Ora, nei dati Eurostat ne spicca uno rispetto al quale il nostro paese presenta una situazione peggiore: la deprivazione materiale e sociale nella popolazione anziana. Se prendiamo il gruppo di età 65-74 la percentuale di coloro che vivono in condizioni di deprivazione materiale e sociale è del 10,3 per cento in Italia, contro il 7.6 per cento in Spagna, 5,2 per cento in Francia e 3,7 per cento in Germania (i dati per la Gran Bretagna non sono disponibili). Se poi si considera il gruppo dai 75 anni in avanti la percentuale sale al 29,1 per cento. In altre parole, quasi un terzo dei nostri anziani vivono in condizioni disagiate. L’ipotesi che la deprivazione materiale e sociale possa contribuire a spiegare l’alta mortalità in Italia meriterebbe di essere approfondita. Se confermata, potrebbe consigliare politiche di protezione e assistenza più mirate.

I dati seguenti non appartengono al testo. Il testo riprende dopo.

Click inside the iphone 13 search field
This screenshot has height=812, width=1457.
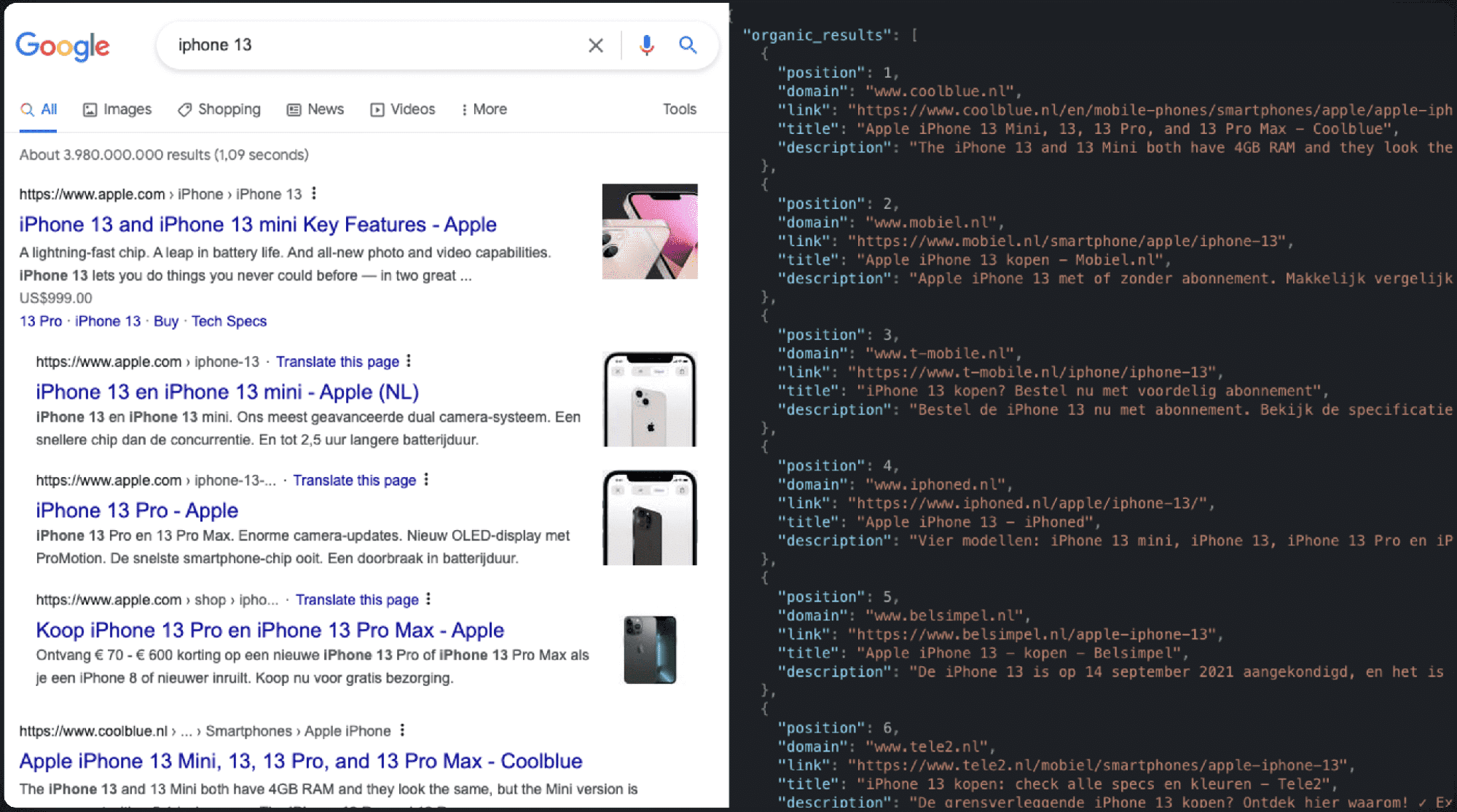click(364, 45)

Nell’era dei big data le possibilità di mettere insieme fonti diverse e di trattarle sono aumentate enormemente. Gli studi che cercano di verificare l’efficacia delle misure non farmaceutiche (distanziamento sociale e lockdown) creano variabili ordinali per differenziare questi interventi (cioè, restrizioni basse, medie, alte) che devono essere aggiornate “manualmente” per tener conto dei cambiamenti (e sono stati molti) nelle misure organizzative. Perché le autorità nazionali ed europee non accedono ai dati sulla mobilità di Google e Apple e li usano come misura effettiva del distanziamento per metterla in relazione con diffusione del virus e mortalità e con tutte le altre variabili sociodemografiche e socioeconomiche? Non sarebbe forse ora che le nostre autorità governative e scientifiche ci dessero le loro spiegazioni o quanto meno le loro ipotesi su quali fattori possano spiegare l’alta mortalità del nostro paese? Ma anche a livello europeo sarebbe auspicabile che venissero finanziati studi comparativi. Dopo i sacrifici fatti, dopo #iorestoacasa e i canti sui balconi, dopo gli autoelogi dell’estate e dopo le nuove restrizioni dell’autunno, quelle del periodo natalizio e quelle che ci aspettano ancora nei primi mesi del 2021, non abbiamo diritto di sapere perché in Italia i morti continuano a essere tanti e anche il perché delle differenze tra i paesi europei?